Submitting Recovery Requests
Via API
# Operator A submits the recovery request
curl -X POST https://brb-controller.anchor.internal/api/v1/recover \
-H "Authorization: Bearer $OPERATOR_A_TOKEN" \
-H "Content-Type: application/json" \
-d '{
"system_id": "SYSTEM_ID",
"stage": "network",
"justification": "Forensic review complete. No active threat indicators found."
}'
# Operator B approves the recovery request
curl -X POST https://brb-controller.anchor.internal/api/v1/recover/approve \
-H "Authorization: Bearer $OPERATOR_B_TOKEN" \
-H "Content-Type: application/json" \
-d '{
"system_id": "SYSTEM_ID",
"stage": "network",
"approval_note": "Confirmed forensic review.

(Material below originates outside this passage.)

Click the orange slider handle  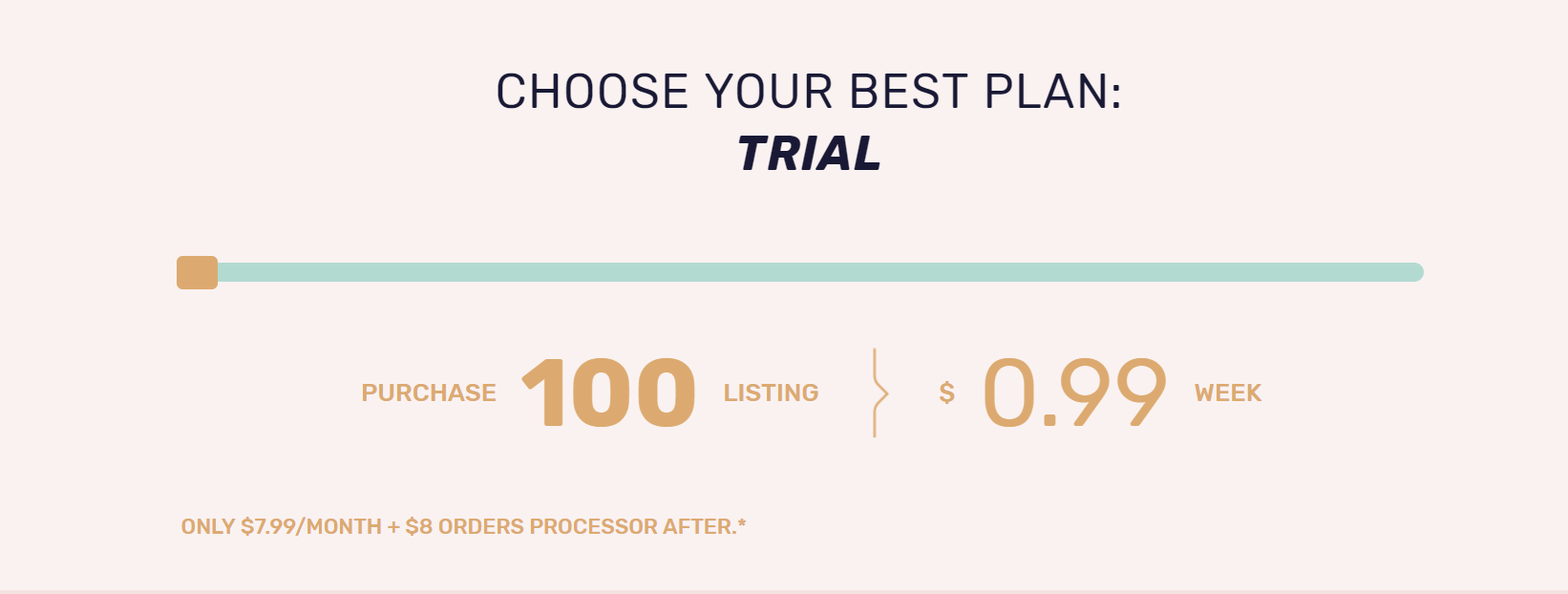[198, 273]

Network recovery approved."
}'
Via Dashboard (Glance)
- Navigate to the locked-down system in Glance.
- Select the recovery stage to initiate.
- Enter the justification and submit.
- The second operator logs in separately and approves the pending recovery request.
Post-Recovery Monitoring
After full recovery (all three stages complete), the system enters a post-recovery monitoring period of 48 hours.
During this period:
- Alert thresholds are lowered temporarily to catch subtle indicators of recurrence. Thresholds are restored to normal after the 48-hour period.
- Security monitoring is heightened. Wazuh file integrity monitoring runs on an accelerated schedule. CrowdSec block lists are verified current.

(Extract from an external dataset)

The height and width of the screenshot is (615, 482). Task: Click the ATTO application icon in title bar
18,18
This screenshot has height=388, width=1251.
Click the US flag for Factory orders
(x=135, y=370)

- Log review. Operators review application and system logs twice daily (morning and evening) for the 48-hour period.
- Operator availability. At least one operator must be reachable within 15 minutes during the post-recovery monitoring period.
Post-Recovery Checklist
| Check | Description | Timing |
|---|---|---|
| Application health | All health endpoints returning 200 | Immediately after recovery |
| Monitoring coverage | All Prometheus targets up, Uptime Kuma checks green | Within 1 hour |
| Log flow | Promtail shipping logs to Loki, no gaps | Within 1 hour |
| Security agents | Wazuh and CrowdSec running and reporting | Within 1 hour |
| Backup verification | Backup job runs successfully after recovery | Next scheduled backup |
| BRB agent health | BRB agent health check passing | Immediately after recovery |
| Client notification | Client informed of recovery and current status | Within 2 hours |
| Postmortem scheduled | Postmortem meeting scheduled within 5 business days | Within 24 hours |
Recovery Failure
If a recovery stage fails (e.g., services fail to start, network rules fail to revert):
- The agent reports the failure to the controller.
- The controller alerts
#anchor-incidents-critical. - The operator investigates via the emergency SSH session.
- The operator may retry the failed stage or perform manual recovery actions.
- If manual recovery is performed, document all actions taken for the postmortem.
- Do not proceed to the next recovery stage until the current stage is confirmed successful.
Exceptions
None. The dual-approval requirement cannot be bypassed. If only one operator is available, the system remains in lockdown until a second operator is available. This is a deliberate security control.